Si Lacan est résolument d’aujourd’hui, cela tient à ce qu’il situe précisément la cause du dérangement propre aux êtres parlants : contraints d’en passer par le langage, ils ont une difficulté spécialement tenace à supporter le fait d’avoir un corps. Celui-ci a la fâcheuse tendance à se rappeler à eux, sous la forme du symptôme, spécialement quand, dans la vie, surgit un réel. Excessivement présent dans ses affolements, infiniment absent quand il vient à lâcher, ce corps avec lequel chacun a à se débrouiller, ne trouve pas à totalement s’humaniser par les mots. Du fait de la vie dont il est le siège, le corps lacanien est un corps jouissant, et demeure dès lors mystérieux et énigmatique.

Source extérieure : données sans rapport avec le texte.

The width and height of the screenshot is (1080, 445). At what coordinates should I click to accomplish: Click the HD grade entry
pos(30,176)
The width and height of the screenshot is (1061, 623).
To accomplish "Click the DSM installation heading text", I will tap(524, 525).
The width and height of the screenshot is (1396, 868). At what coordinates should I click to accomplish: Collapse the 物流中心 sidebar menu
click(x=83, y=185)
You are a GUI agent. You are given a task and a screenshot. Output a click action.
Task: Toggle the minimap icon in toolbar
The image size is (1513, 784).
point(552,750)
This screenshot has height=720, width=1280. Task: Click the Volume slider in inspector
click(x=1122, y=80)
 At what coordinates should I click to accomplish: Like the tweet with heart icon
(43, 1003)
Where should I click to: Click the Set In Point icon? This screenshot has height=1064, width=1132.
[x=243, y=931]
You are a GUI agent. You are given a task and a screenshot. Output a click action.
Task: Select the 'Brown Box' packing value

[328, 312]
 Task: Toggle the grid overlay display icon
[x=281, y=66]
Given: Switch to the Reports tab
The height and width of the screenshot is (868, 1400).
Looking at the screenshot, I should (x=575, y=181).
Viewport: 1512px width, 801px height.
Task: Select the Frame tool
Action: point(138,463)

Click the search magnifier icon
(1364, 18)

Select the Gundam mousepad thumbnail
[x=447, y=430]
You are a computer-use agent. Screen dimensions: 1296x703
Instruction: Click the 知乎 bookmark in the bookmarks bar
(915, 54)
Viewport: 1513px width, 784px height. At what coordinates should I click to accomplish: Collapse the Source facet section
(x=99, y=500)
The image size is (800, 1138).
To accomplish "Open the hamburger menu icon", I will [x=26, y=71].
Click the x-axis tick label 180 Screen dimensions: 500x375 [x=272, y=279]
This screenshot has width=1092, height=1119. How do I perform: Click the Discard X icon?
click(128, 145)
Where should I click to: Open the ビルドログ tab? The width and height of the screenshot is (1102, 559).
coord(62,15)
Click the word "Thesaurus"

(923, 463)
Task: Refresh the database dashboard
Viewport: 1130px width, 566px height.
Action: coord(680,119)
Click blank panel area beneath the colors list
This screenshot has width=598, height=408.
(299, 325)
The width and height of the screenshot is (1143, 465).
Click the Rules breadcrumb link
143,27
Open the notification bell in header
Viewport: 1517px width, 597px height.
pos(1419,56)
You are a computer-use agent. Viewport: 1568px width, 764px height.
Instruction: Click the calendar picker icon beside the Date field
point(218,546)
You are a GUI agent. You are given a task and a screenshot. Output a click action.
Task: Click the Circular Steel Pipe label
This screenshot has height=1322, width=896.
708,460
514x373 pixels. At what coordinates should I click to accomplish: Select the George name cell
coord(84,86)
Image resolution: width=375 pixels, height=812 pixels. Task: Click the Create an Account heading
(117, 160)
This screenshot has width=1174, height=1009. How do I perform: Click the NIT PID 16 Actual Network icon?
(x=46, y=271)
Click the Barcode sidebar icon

Pour dire ce hiatus structurel et rendre sensible cette étrangeté radicale du corps à la signification, Lacan outrepasse l’embarras sexuel en faisant usage de la lettre, sonore et hors sens. Il évoque « LOM cahun corps et nan-na Kun »iv. Notons que corps ne voit pas sa lettre chamboulée. Serait-ce une indication ? Ce qui palpite sous ce nom, serait-ce déjà bien assez Autre et étrange, tel quel ? Parce qu’elle a affaire à LOM, la psychanalyse n’est pas purement dialectique. Elle traite des conséquences, contingentes et traumatiques, de la langue sur le corps.

I can’t breathe

Freud fit évènement à l’heure du sexuel interdit. Il fut alors le premier à prendre au sérieux la parole de femmes qu’on disait folles. Il apprit d’elles que pas tout du sexuel ne marche au pas de l’ordre patriarcal.

Lacan eut affaire au sexuel libéré. Rappelant dès les années cinquante que folie et liberté n’étaient pas sans affinités, il extrayait du témoignage d’un homme, le Président Schreber, une première indication de ce que la féminisation et le sans-limite avaient partie liée. Une quinzaine d’années plus tard, il préleva alors chez des femmes, les mystiques, l’illimité à même d’interpréter l’envers d’un pousse-au-jouir.

Nous sommes à l’heure du sexuel liquidé. Mais ne nous y trompons pas : toujours plus individualisées, les normes d’aujourd’hui n’en restent pas moins les particulières d’un universel consistant. À ce titre, ces nouvelles utopies sexuelles, qui rêvent de raser tout réel pour ériger un monde sans trouble, nous étouffent. Sous le poids du pour tous, chacun dit : « I can’t breathe ». La femme n’existe pas, ce dire faisant trou, est une bonne nouvelle. En nous invitant à interroger ce qui ex-siste aux normes, c’est une bouffée d’air.

i Lacan J., Le Séminaire, livre XX, Encore, texte établi par J.-A. Miller, Paris, Seuil, 1975, p. 54.

ii Lacan J., Le Séminaire, livre XIX, …ou pire, texte établi par J.-A. Miller, Paris, Seuil, 2011, p. 154.

iii Cf. Miller J.-A. et Marty É., « Entretien sur “Le sexe des Modernes” », Lacan Quotidien n°927, 2021.

iv Lacan J., « Joyce le symptôme », (1979), Autres écrits, Paris, Seuil, 2001, p. 565.